■ Task statement
Render these lines as a numbered list, dropping the blank ones.

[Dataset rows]

--------------------------------

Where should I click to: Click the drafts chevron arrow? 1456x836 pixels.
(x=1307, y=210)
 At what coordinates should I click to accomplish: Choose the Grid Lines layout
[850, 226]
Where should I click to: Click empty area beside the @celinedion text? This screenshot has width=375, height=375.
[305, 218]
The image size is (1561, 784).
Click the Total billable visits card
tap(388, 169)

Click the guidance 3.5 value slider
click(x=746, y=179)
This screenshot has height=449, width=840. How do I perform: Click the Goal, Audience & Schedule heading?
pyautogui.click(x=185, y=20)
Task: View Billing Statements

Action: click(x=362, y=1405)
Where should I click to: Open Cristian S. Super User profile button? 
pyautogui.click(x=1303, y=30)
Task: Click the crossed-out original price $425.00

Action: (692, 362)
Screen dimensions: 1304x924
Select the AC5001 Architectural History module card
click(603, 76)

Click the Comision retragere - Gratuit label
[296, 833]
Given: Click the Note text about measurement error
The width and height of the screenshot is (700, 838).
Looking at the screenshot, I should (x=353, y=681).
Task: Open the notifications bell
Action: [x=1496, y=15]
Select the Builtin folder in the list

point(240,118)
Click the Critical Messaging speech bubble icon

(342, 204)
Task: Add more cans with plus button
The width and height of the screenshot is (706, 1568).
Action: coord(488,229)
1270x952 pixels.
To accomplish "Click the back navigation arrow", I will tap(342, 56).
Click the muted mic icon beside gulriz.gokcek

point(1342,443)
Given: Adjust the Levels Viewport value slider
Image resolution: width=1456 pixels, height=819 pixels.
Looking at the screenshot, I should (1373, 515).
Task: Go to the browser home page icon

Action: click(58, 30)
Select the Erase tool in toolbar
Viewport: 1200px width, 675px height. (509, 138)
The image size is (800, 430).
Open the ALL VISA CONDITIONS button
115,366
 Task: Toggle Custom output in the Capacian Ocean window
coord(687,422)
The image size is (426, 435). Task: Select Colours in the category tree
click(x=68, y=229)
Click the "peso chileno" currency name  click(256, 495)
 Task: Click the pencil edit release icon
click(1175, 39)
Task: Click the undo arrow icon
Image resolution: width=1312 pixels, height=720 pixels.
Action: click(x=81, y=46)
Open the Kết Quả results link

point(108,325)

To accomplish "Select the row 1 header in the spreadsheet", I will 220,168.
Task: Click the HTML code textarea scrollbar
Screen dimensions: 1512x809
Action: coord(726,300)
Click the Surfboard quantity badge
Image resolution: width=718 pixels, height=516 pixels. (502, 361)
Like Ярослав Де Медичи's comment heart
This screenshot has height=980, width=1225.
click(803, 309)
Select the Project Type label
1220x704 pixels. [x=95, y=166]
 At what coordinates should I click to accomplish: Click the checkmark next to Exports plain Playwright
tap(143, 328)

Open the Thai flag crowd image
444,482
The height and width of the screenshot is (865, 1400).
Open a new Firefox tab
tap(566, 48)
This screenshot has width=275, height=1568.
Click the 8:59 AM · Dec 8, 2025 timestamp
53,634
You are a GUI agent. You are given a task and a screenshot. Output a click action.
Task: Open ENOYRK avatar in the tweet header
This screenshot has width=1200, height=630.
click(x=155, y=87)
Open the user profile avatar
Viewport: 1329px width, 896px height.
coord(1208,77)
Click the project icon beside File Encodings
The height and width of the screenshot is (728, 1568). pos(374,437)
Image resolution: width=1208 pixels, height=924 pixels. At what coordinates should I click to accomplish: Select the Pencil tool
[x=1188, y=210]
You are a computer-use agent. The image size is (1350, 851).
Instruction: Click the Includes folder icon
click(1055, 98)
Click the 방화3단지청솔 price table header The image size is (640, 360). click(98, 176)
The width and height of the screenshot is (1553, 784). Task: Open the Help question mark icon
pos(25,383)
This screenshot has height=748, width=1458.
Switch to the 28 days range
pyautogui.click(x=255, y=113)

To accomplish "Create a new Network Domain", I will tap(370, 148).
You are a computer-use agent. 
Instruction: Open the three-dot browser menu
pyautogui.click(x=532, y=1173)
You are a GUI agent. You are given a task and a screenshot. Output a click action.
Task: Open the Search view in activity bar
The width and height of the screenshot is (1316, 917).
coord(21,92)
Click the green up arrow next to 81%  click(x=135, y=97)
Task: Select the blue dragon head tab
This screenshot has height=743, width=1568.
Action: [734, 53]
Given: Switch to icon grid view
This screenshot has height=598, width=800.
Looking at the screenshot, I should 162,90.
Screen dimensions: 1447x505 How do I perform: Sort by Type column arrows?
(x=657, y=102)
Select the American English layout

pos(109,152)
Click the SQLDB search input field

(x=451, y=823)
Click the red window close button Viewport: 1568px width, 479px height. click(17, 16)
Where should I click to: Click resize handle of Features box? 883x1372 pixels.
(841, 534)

--------------------------------

■ Complete answer
1. Where should I click to: Click the drafts chevron arrow? 1456x836 pixels.
2. (x=1307, y=210)
3.  At what coordinates should I click to accomplish: Choose the Grid Lines layout
4. [850, 226]
5. Where should I click to: Click empty area beside the @celinedion text? This screenshot has width=375, height=375.
6. [305, 218]
7. The image size is (1561, 784).
8. Click the Total billable visits card
9. tap(388, 169)
10. Click the guidance 3.5 value slider
11. click(x=746, y=179)
12. This screenshot has height=449, width=840. How do I perform: Click the Goal, Audience & Schedule heading?
13. pyautogui.click(x=185, y=20)
14. Task: View Billing Statements
15. Action: click(x=362, y=1405)
16. Where should I click to: Open Cristian S. Super User profile button? 
17. pyautogui.click(x=1303, y=30)
18. Task: Click the crossed-out original price $425.00
19. Action: (692, 362)
20. Screen dimensions: 1304x924
21. Select the AC5001 Architectural History module card
22. click(603, 76)
23. Click the Comision retragere - Gratuit label
24. [296, 833]
25. Given: Click the Note text about measurement error
26. The width and height of the screenshot is (700, 838).
27. Looking at the screenshot, I should (x=353, y=681).
28. Task: Open the notifications bell
29. Action: [x=1496, y=15]
30. Select the Builtin folder in the list
31. point(240,118)
32. Click the Critical Messaging speech bubble icon
33. (342, 204)
34. Task: Add more cans with plus button
35. The width and height of the screenshot is (706, 1568).
36. Action: coord(488,229)
37. 1270x952 pixels.
38. To accomplish "Click the back navigation arrow", I will tap(342, 56).
39. Click the muted mic icon beside gulriz.gokcek
40. point(1342,443)
41. Given: Adjust the Levels Viewport value slider
42. Image resolution: width=1456 pixels, height=819 pixels.
43. Looking at the screenshot, I should (1373, 515).
44. Task: Go to the browser home page icon
45. Action: click(58, 30)
46. Select the Erase tool in toolbar
47. Viewport: 1200px width, 675px height. (509, 138)
48. The image size is (800, 430).
49. Open the ALL VISA CONDITIONS button
50. 115,366
51.  Task: Toggle Custom output in the Capacian Ocean window
52. coord(687,422)
53. The image size is (426, 435). Task: Select Colours in the category tree
54. click(x=68, y=229)
55. Click the "peso chileno" currency name  click(256, 495)
56.  Task: Click the pencil edit release icon
57. click(1175, 39)
58. Task: Click the undo arrow icon
59. Image resolution: width=1312 pixels, height=720 pixels.
60. Action: click(x=81, y=46)
61. Open the Kết Quả results link
62. point(108,325)
63. To accomplish "Select the row 1 header in the spreadsheet", I will 220,168.
64. Task: Click the HTML code textarea scrollbar
65. Screen dimensions: 1512x809
66. Action: coord(726,300)
67. Click the Surfboard quantity badge
68. Image resolution: width=718 pixels, height=516 pixels. (502, 361)
69. Like Ярослав Де Медичи's comment heart
70. This screenshot has height=980, width=1225.
71. click(803, 309)
72. Select the Project Type label
73. 1220x704 pixels. [x=95, y=166]
74.  At what coordinates should I click to accomplish: Click the checkmark next to Exports plain Playwright
75. tap(143, 328)
76. Open the Thai flag crowd image
77. 444,482
78. The height and width of the screenshot is (865, 1400).
79. Open a new Firefox tab
80. tap(566, 48)
81. This screenshot has width=275, height=1568.
82. Click the 8:59 AM · Dec 8, 2025 timestamp
83. 53,634
84. You are a GUI agent. You are given a task and a screenshot. Output a click action.
85. Task: Open ENOYRK avatar in the tweet header
86. This screenshot has width=1200, height=630.
87. click(x=155, y=87)
88. Open the user profile avatar
89. Viewport: 1329px width, 896px height.
90. coord(1208,77)
91. Click the project icon beside File Encodings
92. The height and width of the screenshot is (728, 1568). pos(374,437)
93. Image resolution: width=1208 pixels, height=924 pixels. At what coordinates should I click to accomplish: Select the Pencil tool
94. [x=1188, y=210]
95. You are a computer-use agent. The image size is (1350, 851).
96. Instruction: Click the Includes folder icon
97. click(1055, 98)
98. Click the 방화3단지청솔 price table header The image size is (640, 360). click(98, 176)
99. The width and height of the screenshot is (1553, 784). Task: Open the Help question mark icon
100. pos(25,383)
101. This screenshot has height=748, width=1458.
102. Switch to the 28 days range
103. pyautogui.click(x=255, y=113)
104. To accomplish "Create a new Network Domain", I will tap(370, 148).
105. You are a computer-use agent. 
106. Instruction: Open the three-dot browser menu
107. pyautogui.click(x=532, y=1173)
108. You are a GUI agent. You are given a task and a screenshot. Output a click action.
109. Task: Open the Search view in activity bar
110. The width and height of the screenshot is (1316, 917).
111. coord(21,92)
112. Click the green up arrow next to 81%  click(x=135, y=97)
113. Task: Select the blue dragon head tab
114. This screenshot has height=743, width=1568.
115. Action: [734, 53]
116. Given: Switch to icon grid view
117. This screenshot has height=598, width=800.
118. Looking at the screenshot, I should 162,90.
119. Screen dimensions: 1447x505 How do I perform: Sort by Type column arrows?
120. (x=657, y=102)
121. Select the American English layout
122. pos(109,152)
123. Click the SQLDB search input field
124. (x=451, y=823)
125. Click the red window close button Viewport: 1568px width, 479px height. click(17, 16)
126. Where should I click to: Click resize handle of Features box? 883x1372 pixels.
127. (841, 534)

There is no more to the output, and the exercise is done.